*** Begin section ***

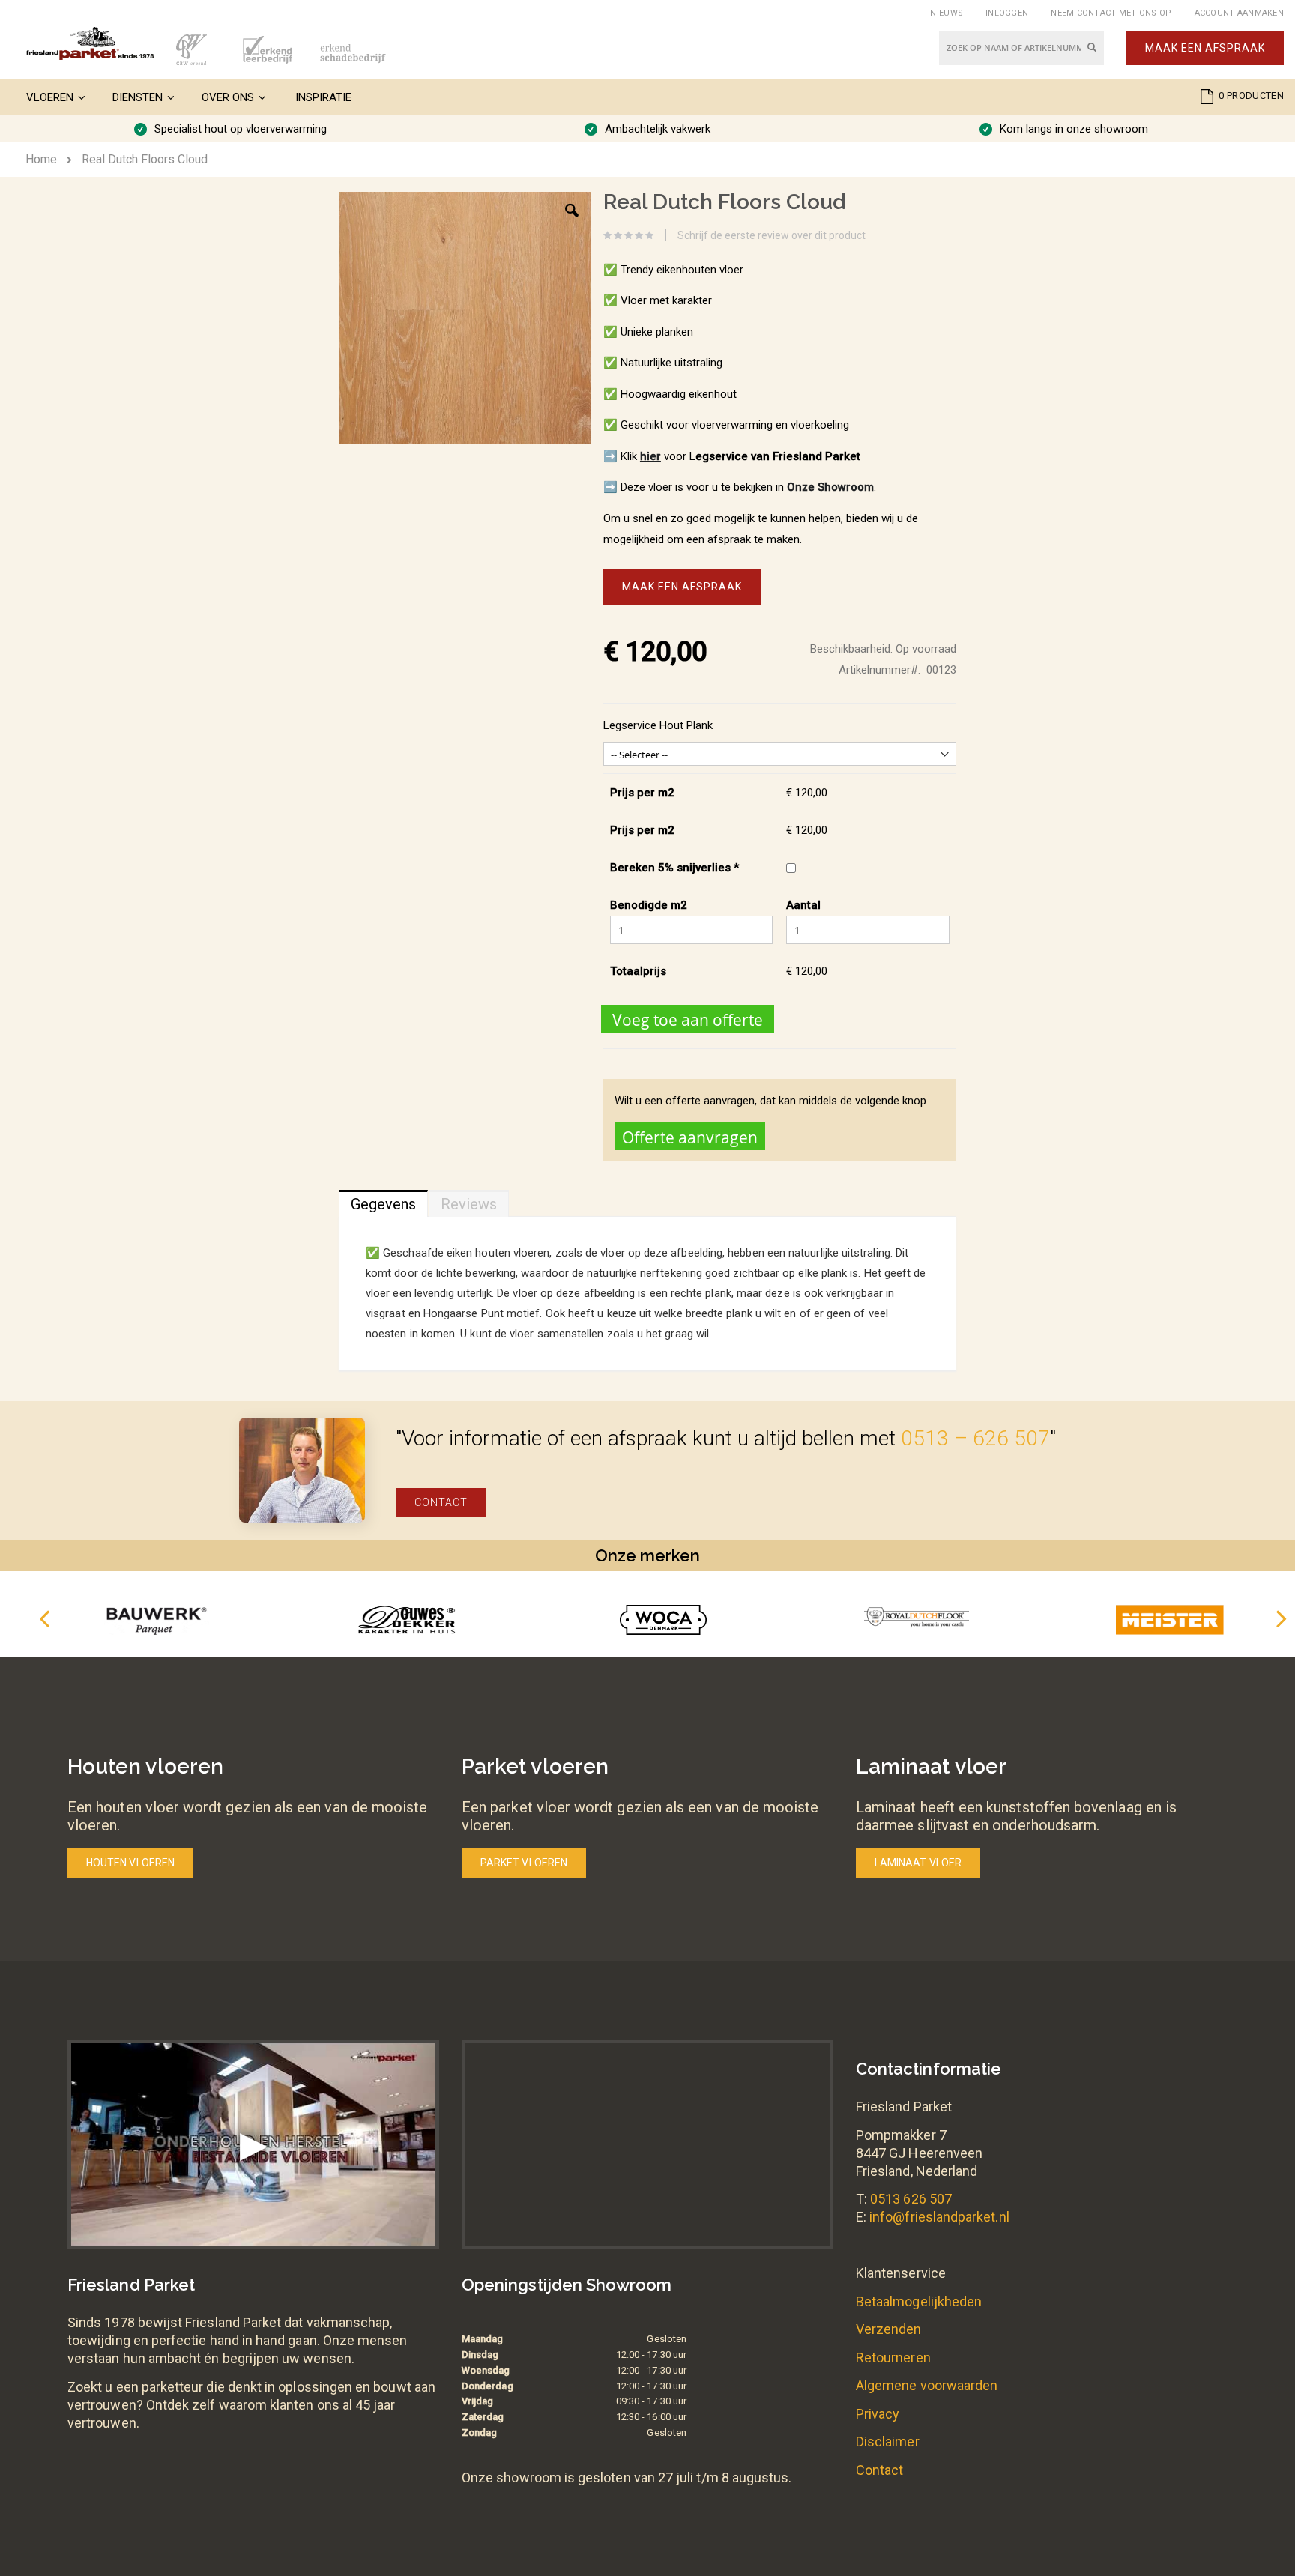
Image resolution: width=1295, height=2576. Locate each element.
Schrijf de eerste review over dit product (771, 235)
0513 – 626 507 (975, 1438)
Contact (441, 1502)
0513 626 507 (911, 2199)
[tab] (383, 1200)
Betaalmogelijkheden (919, 2301)
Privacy (877, 2414)
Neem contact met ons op (1111, 13)
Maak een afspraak (1205, 48)
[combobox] (1021, 48)
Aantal (803, 905)
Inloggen (1006, 13)
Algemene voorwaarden (926, 2385)
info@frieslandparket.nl (939, 2217)
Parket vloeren (523, 1863)
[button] (572, 222)
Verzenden (889, 2329)
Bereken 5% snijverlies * (674, 867)
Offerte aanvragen (690, 1137)
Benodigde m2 (648, 905)
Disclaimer (888, 2441)
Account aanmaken (1239, 13)
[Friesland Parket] (90, 43)
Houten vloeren (130, 1863)
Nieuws (946, 13)
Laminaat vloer (918, 1863)
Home (41, 159)
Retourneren (893, 2357)
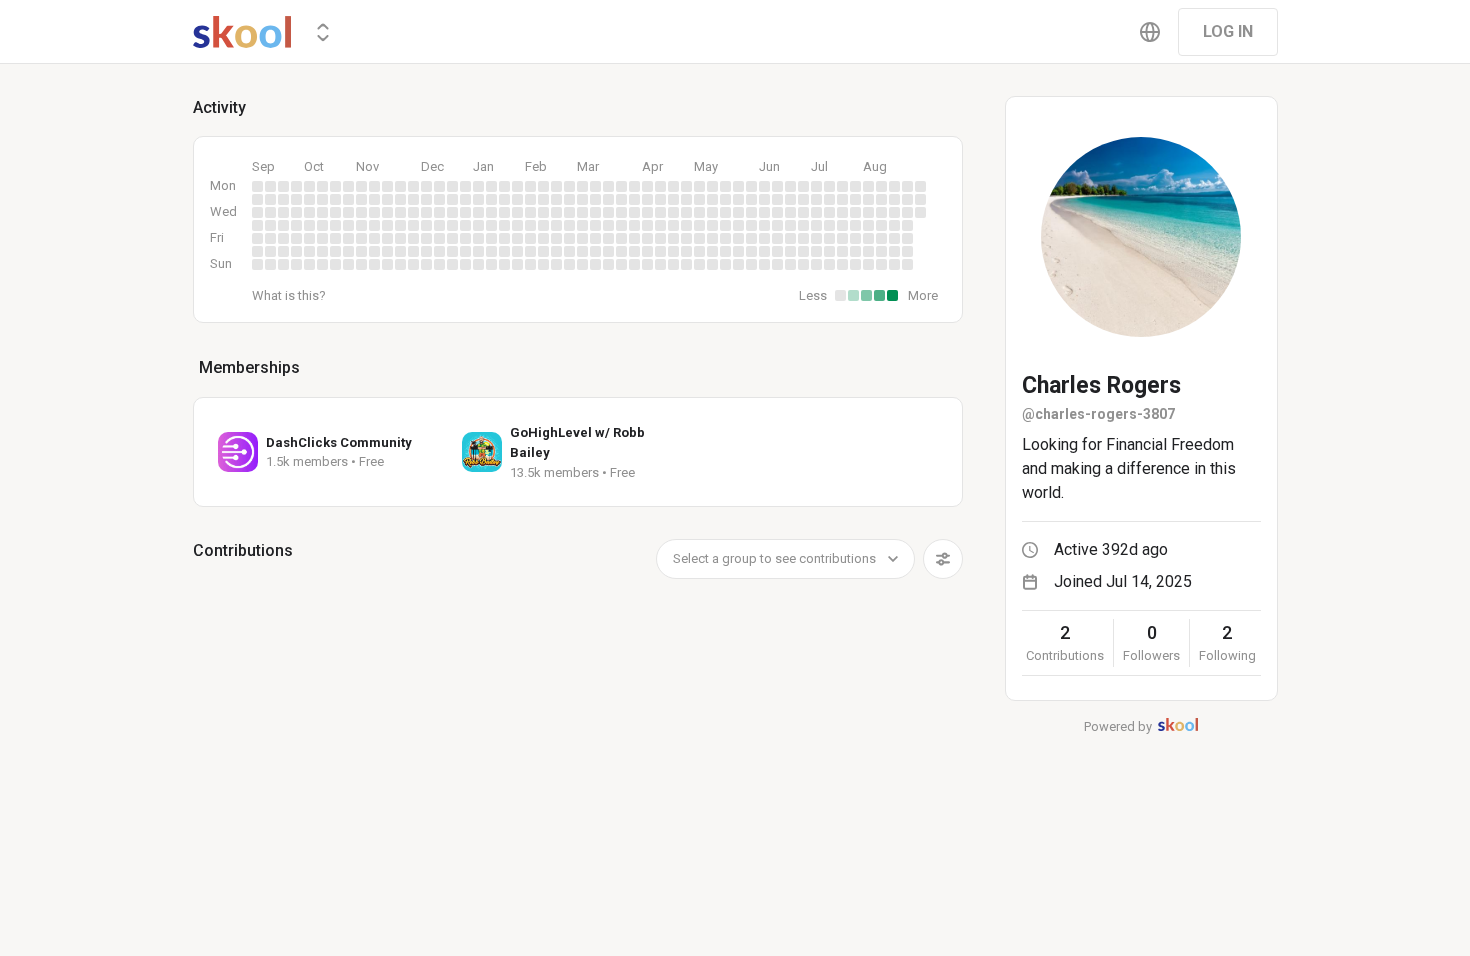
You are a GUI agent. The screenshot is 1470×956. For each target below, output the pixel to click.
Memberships (249, 367)
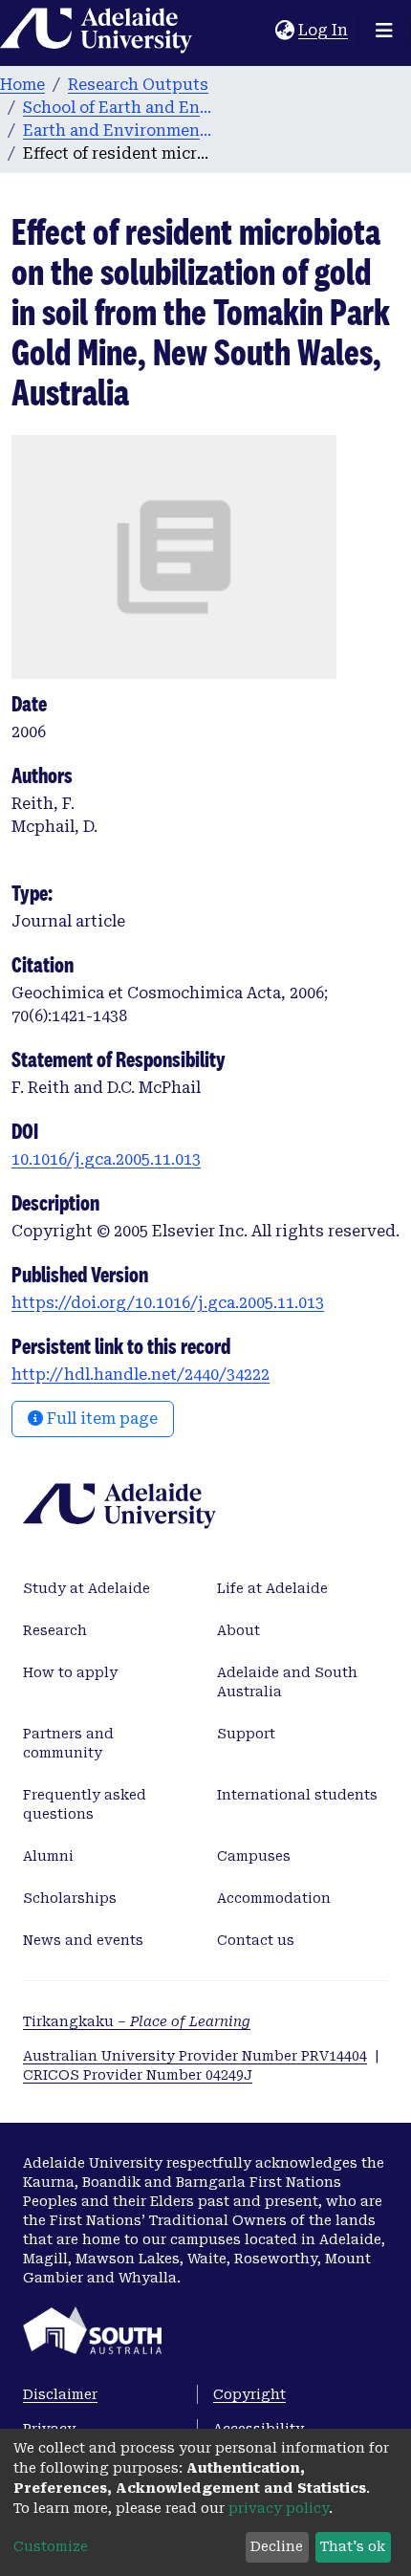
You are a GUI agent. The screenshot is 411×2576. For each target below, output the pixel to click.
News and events (83, 1940)
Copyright (249, 2394)
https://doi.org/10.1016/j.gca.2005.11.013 (167, 1303)
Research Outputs (138, 85)
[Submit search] (260, 30)
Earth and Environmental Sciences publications (118, 130)
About (238, 1630)
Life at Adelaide (272, 1588)
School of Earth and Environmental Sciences (118, 107)
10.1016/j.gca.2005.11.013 (106, 1159)
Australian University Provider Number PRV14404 (195, 2055)
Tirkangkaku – (136, 2021)
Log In (324, 30)
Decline (276, 2546)
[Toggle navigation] (384, 30)
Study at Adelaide (86, 1588)
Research (55, 1630)
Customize (50, 2546)
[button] (284, 30)
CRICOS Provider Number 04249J (137, 2075)
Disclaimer (60, 2394)
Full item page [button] (100, 1418)
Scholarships (70, 1898)
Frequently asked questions (84, 1804)
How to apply (70, 1672)
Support (246, 1733)
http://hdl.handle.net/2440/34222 (140, 1374)
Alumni (48, 1856)
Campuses (254, 1856)
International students (297, 1794)
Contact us (255, 1940)
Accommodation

*** End section ***

YOUR ASSIGNMENT: The required output is a verbatim repetition of the lines from the opening of the entries above through the line containing "You are a GUI agent. The screenshot is 1470×956.", inclusive, with no pictures and nothing else.

ANSWER SECTION:
Image resolution: width=1295, height=2576. Locate each element.
Schrijf de eerste review over dit product (771, 235)
0513 – 626 507 (975, 1438)
Contact (441, 1502)
0513 626 507 (911, 2199)
[tab] (383, 1200)
Betaalmogelijkheden (919, 2301)
Privacy (877, 2414)
Neem contact met ons op (1111, 13)
Maak een afspraak (1205, 48)
[combobox] (1021, 48)
Aantal (803, 905)
Inloggen (1006, 13)
Algemene voorwaarden (926, 2385)
info@frieslandparket.nl (939, 2217)
Parket vloeren (523, 1863)
[button] (572, 222)
Verzenden (889, 2329)
Bereken 5% snijverlies * (674, 867)
Offerte aanvragen (690, 1137)
Benodigde m2 (648, 905)
Disclaimer (888, 2441)
Account aanmaken (1239, 13)
[Friesland Parket] (90, 43)
Houten vloeren (130, 1863)
Nieuws (946, 13)
Laminaat vloer (918, 1863)
Home (41, 159)
Retourneren (893, 2357)
You are a GUI agent. The screenshot is 1470×956. For each target below, output the pixel to click.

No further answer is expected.